Work required:
Can you turn the part that opens with the line containing "Given: Open 决策分析 decision analysis icon" and closes with the line containing "(2188, 292)", both of those lines included, into a numbered list with any blank lines left out?

Text and element-pointing items:
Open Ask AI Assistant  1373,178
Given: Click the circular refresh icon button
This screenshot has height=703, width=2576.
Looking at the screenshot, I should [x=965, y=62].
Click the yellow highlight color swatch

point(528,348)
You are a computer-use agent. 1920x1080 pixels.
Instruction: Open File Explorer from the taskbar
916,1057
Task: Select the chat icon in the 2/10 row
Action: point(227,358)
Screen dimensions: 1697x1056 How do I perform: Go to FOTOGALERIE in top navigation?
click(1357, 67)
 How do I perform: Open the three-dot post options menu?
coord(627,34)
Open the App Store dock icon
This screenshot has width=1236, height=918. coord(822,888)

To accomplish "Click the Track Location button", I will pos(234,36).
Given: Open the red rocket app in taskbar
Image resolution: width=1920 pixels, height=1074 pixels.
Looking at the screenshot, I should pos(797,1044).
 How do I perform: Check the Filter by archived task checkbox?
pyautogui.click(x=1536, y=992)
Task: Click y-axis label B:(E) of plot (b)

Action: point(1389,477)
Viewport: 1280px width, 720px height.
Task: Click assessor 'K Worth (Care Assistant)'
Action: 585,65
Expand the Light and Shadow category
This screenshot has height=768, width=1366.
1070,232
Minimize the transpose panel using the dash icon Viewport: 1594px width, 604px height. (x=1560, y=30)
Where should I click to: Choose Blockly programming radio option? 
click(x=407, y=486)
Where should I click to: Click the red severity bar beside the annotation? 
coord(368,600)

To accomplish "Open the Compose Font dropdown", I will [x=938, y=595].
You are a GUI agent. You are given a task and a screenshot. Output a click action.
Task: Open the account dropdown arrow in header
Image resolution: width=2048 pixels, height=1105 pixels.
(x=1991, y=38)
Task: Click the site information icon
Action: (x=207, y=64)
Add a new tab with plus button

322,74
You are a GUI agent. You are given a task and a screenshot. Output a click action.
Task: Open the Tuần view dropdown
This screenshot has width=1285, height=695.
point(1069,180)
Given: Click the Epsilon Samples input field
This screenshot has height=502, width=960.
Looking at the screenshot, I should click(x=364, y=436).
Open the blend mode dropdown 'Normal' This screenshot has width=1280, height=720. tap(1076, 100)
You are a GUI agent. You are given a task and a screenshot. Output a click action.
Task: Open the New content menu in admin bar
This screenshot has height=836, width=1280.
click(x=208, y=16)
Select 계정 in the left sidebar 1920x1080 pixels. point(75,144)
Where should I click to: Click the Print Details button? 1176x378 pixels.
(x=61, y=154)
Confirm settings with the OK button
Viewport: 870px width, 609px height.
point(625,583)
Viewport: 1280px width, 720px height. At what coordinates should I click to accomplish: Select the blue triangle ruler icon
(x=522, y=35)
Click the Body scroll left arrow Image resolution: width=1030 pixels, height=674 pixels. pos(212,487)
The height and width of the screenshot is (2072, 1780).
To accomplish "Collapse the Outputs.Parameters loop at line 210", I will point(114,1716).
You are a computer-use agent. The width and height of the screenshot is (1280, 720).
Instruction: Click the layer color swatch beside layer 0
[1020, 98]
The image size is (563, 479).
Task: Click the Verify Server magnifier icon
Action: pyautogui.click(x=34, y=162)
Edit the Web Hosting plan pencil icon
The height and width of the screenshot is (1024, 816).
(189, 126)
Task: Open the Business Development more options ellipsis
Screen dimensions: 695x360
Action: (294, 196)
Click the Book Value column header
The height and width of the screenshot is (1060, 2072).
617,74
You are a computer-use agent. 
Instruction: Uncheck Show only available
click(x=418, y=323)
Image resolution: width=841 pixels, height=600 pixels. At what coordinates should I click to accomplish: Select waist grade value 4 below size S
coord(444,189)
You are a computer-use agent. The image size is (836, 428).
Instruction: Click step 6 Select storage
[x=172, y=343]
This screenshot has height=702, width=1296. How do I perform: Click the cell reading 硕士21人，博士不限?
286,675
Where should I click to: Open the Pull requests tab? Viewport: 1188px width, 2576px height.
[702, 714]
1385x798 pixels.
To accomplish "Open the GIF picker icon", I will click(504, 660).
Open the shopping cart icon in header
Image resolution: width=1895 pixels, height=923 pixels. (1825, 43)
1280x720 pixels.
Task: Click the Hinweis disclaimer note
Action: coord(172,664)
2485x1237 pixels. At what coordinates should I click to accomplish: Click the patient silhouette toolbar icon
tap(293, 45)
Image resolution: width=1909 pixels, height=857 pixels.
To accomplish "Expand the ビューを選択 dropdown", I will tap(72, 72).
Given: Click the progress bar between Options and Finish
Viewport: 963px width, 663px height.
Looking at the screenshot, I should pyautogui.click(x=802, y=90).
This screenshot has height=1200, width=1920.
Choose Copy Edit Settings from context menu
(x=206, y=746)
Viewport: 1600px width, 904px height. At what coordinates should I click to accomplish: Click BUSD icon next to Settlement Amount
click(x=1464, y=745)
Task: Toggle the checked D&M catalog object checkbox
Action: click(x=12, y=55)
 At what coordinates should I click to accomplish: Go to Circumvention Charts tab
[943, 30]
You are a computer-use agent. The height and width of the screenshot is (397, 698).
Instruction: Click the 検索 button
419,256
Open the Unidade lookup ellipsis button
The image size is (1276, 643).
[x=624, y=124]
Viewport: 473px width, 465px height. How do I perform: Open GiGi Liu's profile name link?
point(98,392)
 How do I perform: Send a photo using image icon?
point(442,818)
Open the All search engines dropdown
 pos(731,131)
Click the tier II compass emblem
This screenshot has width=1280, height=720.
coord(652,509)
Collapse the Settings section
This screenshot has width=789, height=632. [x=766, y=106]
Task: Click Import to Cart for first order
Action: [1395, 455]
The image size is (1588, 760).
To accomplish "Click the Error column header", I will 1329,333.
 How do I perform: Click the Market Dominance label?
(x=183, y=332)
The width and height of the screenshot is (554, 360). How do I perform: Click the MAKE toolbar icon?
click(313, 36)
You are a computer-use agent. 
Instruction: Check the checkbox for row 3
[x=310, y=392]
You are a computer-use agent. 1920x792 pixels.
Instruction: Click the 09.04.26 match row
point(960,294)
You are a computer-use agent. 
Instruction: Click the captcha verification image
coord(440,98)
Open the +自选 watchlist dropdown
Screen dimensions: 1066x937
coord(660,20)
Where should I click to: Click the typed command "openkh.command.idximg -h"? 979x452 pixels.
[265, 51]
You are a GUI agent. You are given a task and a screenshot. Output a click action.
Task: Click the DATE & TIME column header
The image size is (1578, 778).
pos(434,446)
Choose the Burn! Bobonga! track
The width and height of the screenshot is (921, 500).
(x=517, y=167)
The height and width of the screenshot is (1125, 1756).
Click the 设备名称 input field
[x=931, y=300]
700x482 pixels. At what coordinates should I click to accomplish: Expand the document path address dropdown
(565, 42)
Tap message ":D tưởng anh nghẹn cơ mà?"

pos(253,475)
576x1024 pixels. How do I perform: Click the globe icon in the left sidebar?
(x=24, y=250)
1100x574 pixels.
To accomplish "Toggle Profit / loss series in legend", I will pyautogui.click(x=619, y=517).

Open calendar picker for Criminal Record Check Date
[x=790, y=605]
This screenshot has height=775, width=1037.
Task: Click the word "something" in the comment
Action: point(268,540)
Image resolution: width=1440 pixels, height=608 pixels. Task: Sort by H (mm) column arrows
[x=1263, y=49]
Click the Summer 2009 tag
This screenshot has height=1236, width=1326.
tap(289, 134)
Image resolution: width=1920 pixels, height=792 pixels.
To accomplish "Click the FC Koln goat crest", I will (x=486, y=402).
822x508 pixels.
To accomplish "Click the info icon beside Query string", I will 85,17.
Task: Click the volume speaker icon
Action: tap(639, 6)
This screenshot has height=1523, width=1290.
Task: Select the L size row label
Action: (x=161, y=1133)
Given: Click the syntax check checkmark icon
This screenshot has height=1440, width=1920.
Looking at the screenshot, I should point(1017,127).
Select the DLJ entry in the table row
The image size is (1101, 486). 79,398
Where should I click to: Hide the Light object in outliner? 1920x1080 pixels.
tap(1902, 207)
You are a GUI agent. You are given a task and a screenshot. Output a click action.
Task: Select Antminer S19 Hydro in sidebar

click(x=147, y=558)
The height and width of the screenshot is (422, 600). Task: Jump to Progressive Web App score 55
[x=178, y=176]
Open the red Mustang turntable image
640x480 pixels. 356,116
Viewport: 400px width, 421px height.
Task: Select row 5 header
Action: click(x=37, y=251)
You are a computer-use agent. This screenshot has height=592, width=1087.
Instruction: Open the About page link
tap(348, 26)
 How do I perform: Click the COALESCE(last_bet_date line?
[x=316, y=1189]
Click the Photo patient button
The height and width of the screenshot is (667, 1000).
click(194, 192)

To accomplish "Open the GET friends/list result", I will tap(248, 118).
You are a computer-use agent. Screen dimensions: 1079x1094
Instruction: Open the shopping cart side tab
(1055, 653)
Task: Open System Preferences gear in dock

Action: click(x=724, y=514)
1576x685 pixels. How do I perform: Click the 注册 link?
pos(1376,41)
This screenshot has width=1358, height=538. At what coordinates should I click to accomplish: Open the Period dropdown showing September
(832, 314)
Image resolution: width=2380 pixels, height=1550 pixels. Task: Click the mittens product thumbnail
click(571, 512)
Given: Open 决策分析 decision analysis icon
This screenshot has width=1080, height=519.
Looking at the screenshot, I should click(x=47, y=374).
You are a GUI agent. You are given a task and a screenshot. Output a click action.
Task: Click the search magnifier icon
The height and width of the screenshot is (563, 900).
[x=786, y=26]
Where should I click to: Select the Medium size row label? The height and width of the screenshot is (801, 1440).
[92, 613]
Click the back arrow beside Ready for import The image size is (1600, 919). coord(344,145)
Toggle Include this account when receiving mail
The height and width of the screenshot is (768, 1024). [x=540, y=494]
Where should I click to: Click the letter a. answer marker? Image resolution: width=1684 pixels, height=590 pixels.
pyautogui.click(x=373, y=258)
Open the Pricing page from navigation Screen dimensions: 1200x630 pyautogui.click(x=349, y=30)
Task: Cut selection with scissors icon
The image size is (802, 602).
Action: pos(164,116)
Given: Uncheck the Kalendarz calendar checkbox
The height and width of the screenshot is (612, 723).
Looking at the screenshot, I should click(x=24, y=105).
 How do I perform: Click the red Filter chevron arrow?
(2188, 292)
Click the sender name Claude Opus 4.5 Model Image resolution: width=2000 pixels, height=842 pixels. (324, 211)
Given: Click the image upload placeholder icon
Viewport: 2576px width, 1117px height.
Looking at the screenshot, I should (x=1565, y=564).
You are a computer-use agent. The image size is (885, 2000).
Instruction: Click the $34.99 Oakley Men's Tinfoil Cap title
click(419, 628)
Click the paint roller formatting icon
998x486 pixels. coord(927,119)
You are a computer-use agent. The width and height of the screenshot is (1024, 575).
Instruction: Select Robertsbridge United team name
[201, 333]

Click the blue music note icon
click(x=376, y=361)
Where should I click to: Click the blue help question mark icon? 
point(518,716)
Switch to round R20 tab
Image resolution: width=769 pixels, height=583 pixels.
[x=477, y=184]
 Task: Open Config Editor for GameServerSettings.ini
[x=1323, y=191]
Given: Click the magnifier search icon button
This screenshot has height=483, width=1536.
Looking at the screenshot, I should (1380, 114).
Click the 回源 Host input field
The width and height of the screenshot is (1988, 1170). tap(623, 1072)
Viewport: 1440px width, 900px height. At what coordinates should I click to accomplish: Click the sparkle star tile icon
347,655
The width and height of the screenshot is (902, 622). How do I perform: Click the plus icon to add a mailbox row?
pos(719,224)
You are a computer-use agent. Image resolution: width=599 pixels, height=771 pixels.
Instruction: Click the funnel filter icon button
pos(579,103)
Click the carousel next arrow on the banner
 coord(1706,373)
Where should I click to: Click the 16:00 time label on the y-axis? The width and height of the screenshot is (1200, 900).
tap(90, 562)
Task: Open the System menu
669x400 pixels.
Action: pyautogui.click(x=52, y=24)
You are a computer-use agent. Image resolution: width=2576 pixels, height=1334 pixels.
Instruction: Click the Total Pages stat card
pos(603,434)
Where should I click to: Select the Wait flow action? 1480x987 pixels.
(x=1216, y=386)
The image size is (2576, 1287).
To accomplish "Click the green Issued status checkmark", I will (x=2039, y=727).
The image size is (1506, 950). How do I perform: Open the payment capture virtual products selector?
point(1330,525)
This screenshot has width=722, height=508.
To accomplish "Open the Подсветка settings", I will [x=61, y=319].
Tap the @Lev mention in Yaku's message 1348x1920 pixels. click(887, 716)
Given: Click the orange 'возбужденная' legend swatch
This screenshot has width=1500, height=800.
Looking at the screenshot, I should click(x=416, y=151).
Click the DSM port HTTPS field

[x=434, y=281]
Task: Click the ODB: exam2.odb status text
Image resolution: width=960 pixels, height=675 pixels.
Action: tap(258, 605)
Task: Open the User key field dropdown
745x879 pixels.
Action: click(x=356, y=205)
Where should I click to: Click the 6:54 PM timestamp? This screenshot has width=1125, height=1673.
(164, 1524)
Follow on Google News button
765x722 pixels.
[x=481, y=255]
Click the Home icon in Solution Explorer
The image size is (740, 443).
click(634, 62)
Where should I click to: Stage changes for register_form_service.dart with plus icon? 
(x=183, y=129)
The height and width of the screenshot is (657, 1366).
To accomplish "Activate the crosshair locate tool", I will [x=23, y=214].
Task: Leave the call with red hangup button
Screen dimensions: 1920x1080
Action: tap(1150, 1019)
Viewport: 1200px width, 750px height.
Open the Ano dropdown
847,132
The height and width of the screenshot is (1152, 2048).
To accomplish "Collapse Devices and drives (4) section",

Complete output:
1. Given: Open 决策分析 decision analysis icon
2. This screenshot has width=1080, height=519.
3. Looking at the screenshot, I should click(x=47, y=374).
4. You are a GUI agent. You are given a task and a screenshot. Output a click action.
5. Task: Click the search magnifier icon
6. The height and width of the screenshot is (563, 900).
7. [x=786, y=26]
8. Where should I click to: Select the Medium size row label? The height and width of the screenshot is (801, 1440).
9. [92, 613]
10. Click the back arrow beside Ready for import The image size is (1600, 919). coord(344,145)
11. Toggle Include this account when receiving mail
12. The height and width of the screenshot is (768, 1024). [x=540, y=494]
13. Where should I click to: Click the letter a. answer marker? Image resolution: width=1684 pixels, height=590 pixels.
14. pyautogui.click(x=373, y=258)
15. Open the Pricing page from navigation Screen dimensions: 1200x630 pyautogui.click(x=349, y=30)
16. Task: Cut selection with scissors icon
17. The image size is (802, 602).
18. Action: pos(164,116)
19. Given: Uncheck the Kalendarz calendar checkbox
20. The height and width of the screenshot is (612, 723).
21. Looking at the screenshot, I should click(x=24, y=105).
22.  How do I perform: Click the red Filter chevron arrow?
23. (2188, 292)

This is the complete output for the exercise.